WORK INSTRUCTIONS:
Write every record out again exactly as given.

_ _ _ _

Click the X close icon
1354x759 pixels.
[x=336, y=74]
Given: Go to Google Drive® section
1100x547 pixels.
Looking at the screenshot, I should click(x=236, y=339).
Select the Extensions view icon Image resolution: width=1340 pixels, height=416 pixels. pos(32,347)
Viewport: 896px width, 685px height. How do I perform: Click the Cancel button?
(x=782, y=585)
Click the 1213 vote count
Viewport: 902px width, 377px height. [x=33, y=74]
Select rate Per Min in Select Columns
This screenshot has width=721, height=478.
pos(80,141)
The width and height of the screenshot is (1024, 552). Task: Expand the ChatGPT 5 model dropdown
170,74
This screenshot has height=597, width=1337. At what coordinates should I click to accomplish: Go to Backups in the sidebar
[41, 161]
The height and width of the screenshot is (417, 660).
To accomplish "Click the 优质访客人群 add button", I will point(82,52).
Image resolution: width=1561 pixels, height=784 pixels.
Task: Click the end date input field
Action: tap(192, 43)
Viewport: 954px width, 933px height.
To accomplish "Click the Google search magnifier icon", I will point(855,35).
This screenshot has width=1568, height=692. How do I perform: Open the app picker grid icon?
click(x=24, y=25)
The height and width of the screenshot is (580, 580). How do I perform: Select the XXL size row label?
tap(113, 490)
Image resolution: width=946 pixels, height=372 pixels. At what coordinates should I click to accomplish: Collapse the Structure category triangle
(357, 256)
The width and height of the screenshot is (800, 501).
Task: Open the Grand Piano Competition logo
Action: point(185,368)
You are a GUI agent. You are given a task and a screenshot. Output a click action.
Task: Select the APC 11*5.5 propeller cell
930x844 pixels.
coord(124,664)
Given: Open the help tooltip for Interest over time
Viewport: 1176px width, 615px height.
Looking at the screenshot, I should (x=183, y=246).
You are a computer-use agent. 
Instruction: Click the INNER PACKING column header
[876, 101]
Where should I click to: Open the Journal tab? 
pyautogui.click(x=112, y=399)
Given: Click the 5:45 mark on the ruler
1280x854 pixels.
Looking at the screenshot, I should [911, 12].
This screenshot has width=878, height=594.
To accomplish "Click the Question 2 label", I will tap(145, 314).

_ _ _ _

FINAL ANSWER:
Click the X close icon
1354x759 pixels.
[x=336, y=74]
Given: Go to Google Drive® section
1100x547 pixels.
Looking at the screenshot, I should click(x=236, y=339).
Select the Extensions view icon Image resolution: width=1340 pixels, height=416 pixels. pos(32,347)
Viewport: 896px width, 685px height. How do I perform: Click the Cancel button?
(x=782, y=585)
Click the 1213 vote count
Viewport: 902px width, 377px height. [x=33, y=74]
Select rate Per Min in Select Columns
This screenshot has width=721, height=478.
pos(80,141)
The width and height of the screenshot is (1024, 552). Task: Expand the ChatGPT 5 model dropdown
170,74
This screenshot has height=597, width=1337. At what coordinates should I click to accomplish: Go to Backups in the sidebar
[41, 161]
The height and width of the screenshot is (417, 660).
To accomplish "Click the 优质访客人群 add button", I will point(82,52).
Image resolution: width=1561 pixels, height=784 pixels.
Task: Click the end date input field
Action: tap(192, 43)
Viewport: 954px width, 933px height.
To accomplish "Click the Google search magnifier icon", I will point(855,35).
This screenshot has width=1568, height=692. How do I perform: Open the app picker grid icon?
click(x=24, y=25)
The height and width of the screenshot is (580, 580). How do I perform: Select the XXL size row label?
tap(113, 490)
Image resolution: width=946 pixels, height=372 pixels. At what coordinates should I click to accomplish: Collapse the Structure category triangle
(357, 256)
The width and height of the screenshot is (800, 501).
Task: Open the Grand Piano Competition logo
Action: point(185,368)
You are a GUI agent. You are given a task and a screenshot. Output a click action.
Task: Select the APC 11*5.5 propeller cell
930x844 pixels.
coord(124,664)
Given: Open the help tooltip for Interest over time
Viewport: 1176px width, 615px height.
Looking at the screenshot, I should (x=183, y=246).
You are a computer-use agent. 
Instruction: Click the INNER PACKING column header
[876, 101]
Where should I click to: Open the Journal tab? 
pyautogui.click(x=112, y=399)
Given: Click the 5:45 mark on the ruler
1280x854 pixels.
Looking at the screenshot, I should [911, 12].
This screenshot has width=878, height=594.
To accomplish "Click the Question 2 label", I will tap(145, 314).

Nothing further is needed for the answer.